Thursday, January 04, 2007

Going to the Promised Land

It wasn’t the intention of the Kruse/Carter collusion to do me any favors, but sometimes the best of intentions fail. By sending me to Nebraska’s “wilderness” on the edge of its sandhills I was literally introduced to what the residents proudly proclaimed “God’s country”. And they weren’t far from being right. Some day when you have nothing better to do, get out your atlas, turn to the map of Nebraska, and look for a little dot about ninety miles north of Grand Island named Burwell. Then go west about another fifteen miles and you should find Taylor. I was appointed to—in the parlance of The United Methodist Church—a two-point charge, meaning that there was a UM church in each town (closer study of the map will reveal the reason why each is the county seat). The receiving district superintendent was the Reverend Dr.
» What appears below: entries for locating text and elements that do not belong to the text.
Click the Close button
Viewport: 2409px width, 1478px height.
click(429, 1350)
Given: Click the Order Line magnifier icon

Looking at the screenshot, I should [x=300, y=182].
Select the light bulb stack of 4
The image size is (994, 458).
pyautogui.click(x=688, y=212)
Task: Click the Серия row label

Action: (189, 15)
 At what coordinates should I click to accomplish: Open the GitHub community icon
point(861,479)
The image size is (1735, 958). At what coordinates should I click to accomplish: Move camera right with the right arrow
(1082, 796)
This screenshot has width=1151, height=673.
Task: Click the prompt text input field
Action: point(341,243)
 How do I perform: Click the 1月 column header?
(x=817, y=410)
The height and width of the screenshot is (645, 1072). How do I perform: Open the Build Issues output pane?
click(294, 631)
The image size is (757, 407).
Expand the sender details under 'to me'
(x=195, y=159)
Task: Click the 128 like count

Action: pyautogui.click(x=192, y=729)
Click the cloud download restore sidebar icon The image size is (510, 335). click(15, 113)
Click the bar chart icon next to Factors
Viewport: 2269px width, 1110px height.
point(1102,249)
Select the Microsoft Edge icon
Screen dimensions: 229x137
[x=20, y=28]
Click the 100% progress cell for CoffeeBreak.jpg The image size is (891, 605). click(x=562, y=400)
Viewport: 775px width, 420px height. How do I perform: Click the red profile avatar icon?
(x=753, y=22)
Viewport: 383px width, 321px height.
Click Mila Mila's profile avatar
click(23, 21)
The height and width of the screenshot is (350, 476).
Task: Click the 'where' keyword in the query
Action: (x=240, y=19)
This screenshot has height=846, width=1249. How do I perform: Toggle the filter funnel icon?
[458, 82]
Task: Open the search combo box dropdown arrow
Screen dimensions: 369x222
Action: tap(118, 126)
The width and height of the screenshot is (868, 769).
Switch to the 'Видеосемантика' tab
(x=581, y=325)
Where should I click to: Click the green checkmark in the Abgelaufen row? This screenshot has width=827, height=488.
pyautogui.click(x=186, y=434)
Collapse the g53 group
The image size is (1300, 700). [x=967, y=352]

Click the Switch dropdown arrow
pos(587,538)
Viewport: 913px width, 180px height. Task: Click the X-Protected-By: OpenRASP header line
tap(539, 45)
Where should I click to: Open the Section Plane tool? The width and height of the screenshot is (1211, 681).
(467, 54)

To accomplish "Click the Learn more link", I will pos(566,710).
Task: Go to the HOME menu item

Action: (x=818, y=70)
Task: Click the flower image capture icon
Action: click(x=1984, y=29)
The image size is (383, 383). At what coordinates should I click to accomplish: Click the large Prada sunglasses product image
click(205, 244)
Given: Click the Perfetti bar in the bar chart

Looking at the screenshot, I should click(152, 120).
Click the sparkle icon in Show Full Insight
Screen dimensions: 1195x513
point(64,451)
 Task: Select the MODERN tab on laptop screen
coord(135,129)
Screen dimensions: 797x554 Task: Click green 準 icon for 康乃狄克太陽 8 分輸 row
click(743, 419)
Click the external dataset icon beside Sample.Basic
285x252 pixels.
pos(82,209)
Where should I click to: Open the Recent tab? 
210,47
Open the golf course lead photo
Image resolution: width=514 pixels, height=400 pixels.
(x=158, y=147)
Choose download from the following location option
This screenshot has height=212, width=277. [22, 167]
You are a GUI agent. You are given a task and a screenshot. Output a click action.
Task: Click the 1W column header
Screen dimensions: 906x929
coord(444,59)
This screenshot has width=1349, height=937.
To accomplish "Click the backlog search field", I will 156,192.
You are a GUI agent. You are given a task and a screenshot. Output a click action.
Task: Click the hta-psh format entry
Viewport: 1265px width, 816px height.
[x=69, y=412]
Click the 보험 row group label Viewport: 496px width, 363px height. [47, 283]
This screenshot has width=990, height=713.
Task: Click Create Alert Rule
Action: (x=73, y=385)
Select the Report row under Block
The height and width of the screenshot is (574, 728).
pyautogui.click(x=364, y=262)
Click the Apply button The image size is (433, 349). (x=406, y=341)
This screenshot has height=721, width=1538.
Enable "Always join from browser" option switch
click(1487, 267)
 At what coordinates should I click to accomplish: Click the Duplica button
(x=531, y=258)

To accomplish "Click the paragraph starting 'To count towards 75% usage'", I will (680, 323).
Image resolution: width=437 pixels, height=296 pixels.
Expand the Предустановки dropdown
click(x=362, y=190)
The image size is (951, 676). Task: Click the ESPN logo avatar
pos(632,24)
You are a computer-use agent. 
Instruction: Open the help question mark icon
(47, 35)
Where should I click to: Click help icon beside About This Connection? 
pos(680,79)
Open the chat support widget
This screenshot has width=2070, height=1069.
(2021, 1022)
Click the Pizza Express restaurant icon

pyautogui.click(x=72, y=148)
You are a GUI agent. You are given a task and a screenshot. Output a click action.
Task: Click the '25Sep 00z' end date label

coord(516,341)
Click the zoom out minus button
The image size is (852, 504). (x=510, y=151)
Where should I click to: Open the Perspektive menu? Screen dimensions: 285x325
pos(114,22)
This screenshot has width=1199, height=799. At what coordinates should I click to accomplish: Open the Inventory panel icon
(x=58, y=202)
Carol Roettmer-Brewer, to whom I was introduced at the time I was first inquiring about the possibility of moving to the Nebraska Conference. At that time she had been very to-the-point that as a Course of Study student I could never hope to be appointed to a large church because those would always go to seminary graduates (I took this as a backhanded compliment that she would even think that such would be in my future as a seminarian). Now, however, she was much more congenial and supportive, and in retrospect I remember her as the best D.S. I ever had. In yesterday’s post I summarized my understanding of what ministry is all about, and as the pastor-in-charge of the Burwell-Taylor appointment I found myself in the glorious position of getting to put theory into practice.